ABORTO: IL SANITARIO DEVE RISARCIRE MADRE, PADRE, FRATELLI E BAMBINO NATO CON UNA MALFORMAZIONE
Il medico è responsabile se gli esami clinici sono stati inadeguati
Una sentenza innovativa la n. 16754 resa in data odierna dalla Suprema Corte che di fatto rafforza il «diritto di aborto» quella portata all’attenzione da Giovanni D’Agata, fondatore dello “Sportello dei Diritti”. Secondo la Terza Sezione Civile della Corte di Cassazione, infatti, hanno diritto al risarcimento in conseguenza degli esami clinici inadeguati durante la gravidanza non solo la madre, ma anche tutta la famiglia e il bambino nato con una malformazione. Nella fattispecie, i giudici del Palazzaccio hanno accolto il ricorso della madre di una bambina nata con la sindrome di Down, della piccola stessa, del padre e degli altri fratelli.
La forza innovativa dell’importante sentenza sta nel fatto che per la prima volta i giudici di legittimità hanno esteso il diritto al risarcimento del danno per violazione del diritto di aborto a tutta la famiglia, e quindi anche nei confronti del figlio nato con la patologia invalidante.
In particolare, affermano testualmente gli ermellini: «la responsabilità sanitaria per omessa diagnosi di malformazioni fetali e conseguente nascita indesiderata va estesa, oltre che nei confronti della madre nella qualità di parte contrattuale (ovvero di un rapporto da contatto sociale qualificato), anche al padre e prima ancora alla stregua dello stesso principio di diritto posto a presidio del riconoscimento di un diritto risarcitorio autonomo in capo al padre stesso, ai fratelli e alle sorelle del neonato, che rientrano a pieno titolo tra i soggetti protetti dal rapporto intercorrente tra il medico e la gestante, nei cui confronti la prestazione e dovuta”.
È un dato di fatto che anche il padre ed i fratelli subiscano un grave danno per il mancato esercizio del diritto di aborto. Danni che perdurano sia per tutta l’esistenza dei genitori che devono dedicare maggiori cure al neonato disabile sia dopo che passano a miglior vita.

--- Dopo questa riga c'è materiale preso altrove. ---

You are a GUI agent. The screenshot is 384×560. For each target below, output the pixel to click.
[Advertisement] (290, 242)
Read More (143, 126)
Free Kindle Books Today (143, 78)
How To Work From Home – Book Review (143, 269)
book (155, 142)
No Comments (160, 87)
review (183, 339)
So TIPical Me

I supremi giudici sulla scorta di alcuni assunti della nota sentenza della Corte Europea dei diritti umani di Strasburgo del 28 agosto che ha censurato parzialmente la legge “40” sulla procreazione assistita, hanno statuito un nuovo principio al fine di affermare la risarcibilità dei danni al nascituro considerato dal nostro ordinamento come non ancora soggetto di diritto, rilevando che «la propagazione intersoggettiva dell’illecito legittima un soggetto di diritto, quale il neonato, per il tramite del suo legale rappresentante, ad agire il giudizio per il risarcimento di un danno che si assume in ipotesi ingiusto (tuttora impregiudicata la questione del nesso causale e dell’ingiustizia del danno lamentato come risarcibile in via autonoma dal neonato)».
Per farla breve, la protezione di colui che deve nascere non scaturisce in via assoluta dalla sua istituzione a soggetto di diritto, oppure per mezzo della negazione di diritti del tutto immaginari, come quello a «non nascere se non sano».